All Aboard the Bike Train: Brie à la Truffe

THE STORY:

Instead of dismantling those old train tracks, why not put them to good use? Thanks to an amazingly vast train network -- and one that has been consistently modernized -- there are old tracks around France that have been turned into Vélorail ("vélo" meaning "bike"). Ours departs from the Pont de Coudray in the Calvados area of Normandy and arrives at the Pont de Brie.



There is, naturally, a national Fédération of Vélorails de France, which covers about 40 of the bike-train-cars (what would the English translation be?!) throughout France, from top to bottom, taking defunct lines and turning them in a fun family outing.

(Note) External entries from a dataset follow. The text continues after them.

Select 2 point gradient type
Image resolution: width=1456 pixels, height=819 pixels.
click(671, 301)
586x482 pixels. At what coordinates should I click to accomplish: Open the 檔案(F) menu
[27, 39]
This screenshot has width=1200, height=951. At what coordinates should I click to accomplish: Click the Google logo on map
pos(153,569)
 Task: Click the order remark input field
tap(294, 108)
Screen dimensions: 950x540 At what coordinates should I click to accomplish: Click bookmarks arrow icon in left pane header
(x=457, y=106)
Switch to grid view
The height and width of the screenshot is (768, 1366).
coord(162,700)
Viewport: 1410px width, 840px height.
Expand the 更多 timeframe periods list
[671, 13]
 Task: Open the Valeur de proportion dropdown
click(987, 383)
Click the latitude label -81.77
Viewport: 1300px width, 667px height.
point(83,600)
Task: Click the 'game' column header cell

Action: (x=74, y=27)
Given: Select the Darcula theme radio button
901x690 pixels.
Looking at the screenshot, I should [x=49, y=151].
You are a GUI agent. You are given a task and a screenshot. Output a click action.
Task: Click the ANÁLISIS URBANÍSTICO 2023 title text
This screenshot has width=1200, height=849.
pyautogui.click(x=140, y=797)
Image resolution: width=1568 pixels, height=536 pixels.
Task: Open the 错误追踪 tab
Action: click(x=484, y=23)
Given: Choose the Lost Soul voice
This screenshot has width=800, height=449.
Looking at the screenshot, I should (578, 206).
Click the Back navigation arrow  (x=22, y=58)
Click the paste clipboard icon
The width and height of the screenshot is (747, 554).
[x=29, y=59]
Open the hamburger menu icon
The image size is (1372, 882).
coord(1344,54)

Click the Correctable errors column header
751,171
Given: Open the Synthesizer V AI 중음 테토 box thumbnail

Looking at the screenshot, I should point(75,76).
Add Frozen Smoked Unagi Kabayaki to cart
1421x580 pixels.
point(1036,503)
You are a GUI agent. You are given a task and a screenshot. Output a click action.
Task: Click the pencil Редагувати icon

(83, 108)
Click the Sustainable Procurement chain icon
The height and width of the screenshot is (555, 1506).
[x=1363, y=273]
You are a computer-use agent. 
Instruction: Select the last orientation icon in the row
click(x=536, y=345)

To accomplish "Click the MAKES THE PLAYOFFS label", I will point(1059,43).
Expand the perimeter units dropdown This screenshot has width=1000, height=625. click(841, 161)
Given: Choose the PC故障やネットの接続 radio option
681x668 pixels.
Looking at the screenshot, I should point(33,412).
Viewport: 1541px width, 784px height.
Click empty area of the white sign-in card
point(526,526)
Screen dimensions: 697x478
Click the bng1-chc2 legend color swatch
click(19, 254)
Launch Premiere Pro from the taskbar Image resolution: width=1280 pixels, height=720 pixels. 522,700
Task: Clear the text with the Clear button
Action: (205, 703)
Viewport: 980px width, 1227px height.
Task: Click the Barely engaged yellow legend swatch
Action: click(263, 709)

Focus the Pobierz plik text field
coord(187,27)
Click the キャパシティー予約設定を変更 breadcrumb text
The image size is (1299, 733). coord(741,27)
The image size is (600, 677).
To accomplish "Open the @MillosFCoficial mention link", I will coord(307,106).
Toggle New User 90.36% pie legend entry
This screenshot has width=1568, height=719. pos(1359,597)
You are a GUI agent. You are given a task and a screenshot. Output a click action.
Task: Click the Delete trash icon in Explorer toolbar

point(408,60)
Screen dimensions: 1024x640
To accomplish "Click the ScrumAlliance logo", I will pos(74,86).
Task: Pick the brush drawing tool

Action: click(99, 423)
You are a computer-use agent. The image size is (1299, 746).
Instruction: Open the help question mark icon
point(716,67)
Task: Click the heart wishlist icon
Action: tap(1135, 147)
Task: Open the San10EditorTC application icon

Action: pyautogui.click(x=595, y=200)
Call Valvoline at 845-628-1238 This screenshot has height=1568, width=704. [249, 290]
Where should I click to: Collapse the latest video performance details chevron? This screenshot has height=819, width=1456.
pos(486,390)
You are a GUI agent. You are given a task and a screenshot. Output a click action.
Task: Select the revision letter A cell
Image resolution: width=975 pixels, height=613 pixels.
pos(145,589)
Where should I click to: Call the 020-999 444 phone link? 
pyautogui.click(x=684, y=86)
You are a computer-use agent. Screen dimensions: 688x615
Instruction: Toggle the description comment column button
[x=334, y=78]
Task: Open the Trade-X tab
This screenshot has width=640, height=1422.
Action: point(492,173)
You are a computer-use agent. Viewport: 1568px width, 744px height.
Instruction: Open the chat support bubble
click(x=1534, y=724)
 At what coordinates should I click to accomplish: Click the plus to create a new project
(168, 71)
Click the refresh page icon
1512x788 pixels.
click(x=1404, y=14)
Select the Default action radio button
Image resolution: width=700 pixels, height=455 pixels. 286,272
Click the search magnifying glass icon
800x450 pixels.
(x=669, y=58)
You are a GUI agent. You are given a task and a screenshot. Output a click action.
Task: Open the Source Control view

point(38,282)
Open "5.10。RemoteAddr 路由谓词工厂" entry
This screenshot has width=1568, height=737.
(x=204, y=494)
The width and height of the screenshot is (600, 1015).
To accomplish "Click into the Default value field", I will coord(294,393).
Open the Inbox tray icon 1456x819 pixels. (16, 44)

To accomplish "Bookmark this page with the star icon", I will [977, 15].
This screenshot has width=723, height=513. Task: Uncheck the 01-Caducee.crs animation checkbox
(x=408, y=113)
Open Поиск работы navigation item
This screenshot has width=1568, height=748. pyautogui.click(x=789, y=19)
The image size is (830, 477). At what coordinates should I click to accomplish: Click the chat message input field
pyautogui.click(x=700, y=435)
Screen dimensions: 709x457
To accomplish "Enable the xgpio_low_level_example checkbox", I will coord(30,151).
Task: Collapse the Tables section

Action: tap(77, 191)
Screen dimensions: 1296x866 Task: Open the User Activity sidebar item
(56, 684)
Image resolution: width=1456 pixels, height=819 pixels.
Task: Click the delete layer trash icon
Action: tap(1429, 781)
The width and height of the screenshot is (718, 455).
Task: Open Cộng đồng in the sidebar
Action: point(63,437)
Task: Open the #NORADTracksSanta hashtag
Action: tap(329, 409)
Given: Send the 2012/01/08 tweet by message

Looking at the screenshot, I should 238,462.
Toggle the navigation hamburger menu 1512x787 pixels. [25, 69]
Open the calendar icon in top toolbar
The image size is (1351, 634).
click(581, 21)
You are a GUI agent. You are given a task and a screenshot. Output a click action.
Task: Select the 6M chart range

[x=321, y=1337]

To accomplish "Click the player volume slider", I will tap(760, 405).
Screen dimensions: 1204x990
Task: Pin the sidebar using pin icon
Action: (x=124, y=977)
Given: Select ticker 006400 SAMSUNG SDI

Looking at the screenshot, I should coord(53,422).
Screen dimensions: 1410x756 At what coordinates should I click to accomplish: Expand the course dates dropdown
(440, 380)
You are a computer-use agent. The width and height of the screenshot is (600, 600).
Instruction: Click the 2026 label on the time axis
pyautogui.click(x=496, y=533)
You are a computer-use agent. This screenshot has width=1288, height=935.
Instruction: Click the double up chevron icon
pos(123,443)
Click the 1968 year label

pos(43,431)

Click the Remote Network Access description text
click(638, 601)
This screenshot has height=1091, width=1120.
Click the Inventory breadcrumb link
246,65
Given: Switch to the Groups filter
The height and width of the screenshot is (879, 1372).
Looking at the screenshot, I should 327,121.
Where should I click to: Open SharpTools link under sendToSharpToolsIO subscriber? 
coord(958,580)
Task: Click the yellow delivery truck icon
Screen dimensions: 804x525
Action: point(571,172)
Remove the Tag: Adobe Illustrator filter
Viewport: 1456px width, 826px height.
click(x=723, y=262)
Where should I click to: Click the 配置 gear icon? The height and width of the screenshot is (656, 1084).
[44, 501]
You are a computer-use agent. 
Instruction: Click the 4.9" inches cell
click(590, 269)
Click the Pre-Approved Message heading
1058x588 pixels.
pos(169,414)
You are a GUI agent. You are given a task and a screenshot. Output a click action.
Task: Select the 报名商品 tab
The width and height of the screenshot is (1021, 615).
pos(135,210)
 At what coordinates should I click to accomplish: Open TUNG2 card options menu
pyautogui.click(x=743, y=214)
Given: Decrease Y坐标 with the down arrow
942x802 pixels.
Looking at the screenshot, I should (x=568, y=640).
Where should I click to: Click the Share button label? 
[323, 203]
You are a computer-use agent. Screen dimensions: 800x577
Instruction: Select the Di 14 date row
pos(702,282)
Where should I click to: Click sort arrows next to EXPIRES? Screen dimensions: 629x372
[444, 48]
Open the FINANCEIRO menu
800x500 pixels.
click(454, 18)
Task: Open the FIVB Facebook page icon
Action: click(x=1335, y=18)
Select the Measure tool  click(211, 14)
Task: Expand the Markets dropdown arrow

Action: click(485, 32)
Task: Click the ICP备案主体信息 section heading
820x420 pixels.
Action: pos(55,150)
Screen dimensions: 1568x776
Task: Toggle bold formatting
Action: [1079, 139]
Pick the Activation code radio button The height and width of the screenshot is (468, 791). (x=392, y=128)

The one we right, the Vélorails de la Vallée de l'Orne is on a track from 1874. It took the locals nearly twenty years of pleading and construction to get these trains, linking their small towns with the local hub of Caen. 


photo from: http://www.velorails-valleedelorne.com/index.php/histoire-de-la-voie

As part of their efforts, they petitioned Emperor Napoleon III himself. Maybe that's what California needs in order to get the trains we've been fighting for: an all-powerful Emperor.

The train tooks passengers and goods between Caen and the destination of Flers, serving stops in between, from 1874 till 1970. The trip took around 3 hours for much of that history, and if you looked on a map, you would see why that won't work for modern passengers on modern trains; today it's two short half-hour train rides (with a transfer) to get between those two cities.

In World War II, service continued, though greatly reduced. And after the Invasion of Normandy by the Allies, and the subsequent bombing of the Pont des Bordeaux on June 29, 1944, the line had to be cut into two sections: Caen-Clécy and Berjou-Flers.

photo from: http://www.velorails-valleedelorne.com/index.php/histoire-de-la-voie

When we arrive at the Pont de Brie, a tiny little stone bridge about the width -- and length -- of one or two cars, we see this World War II liberation reminder. It's really hard to grasp that people battled and fought and died over this tiny bridge of absolutely no strategic importance in the middle of nowhere, leading from no place important to someplace even less important.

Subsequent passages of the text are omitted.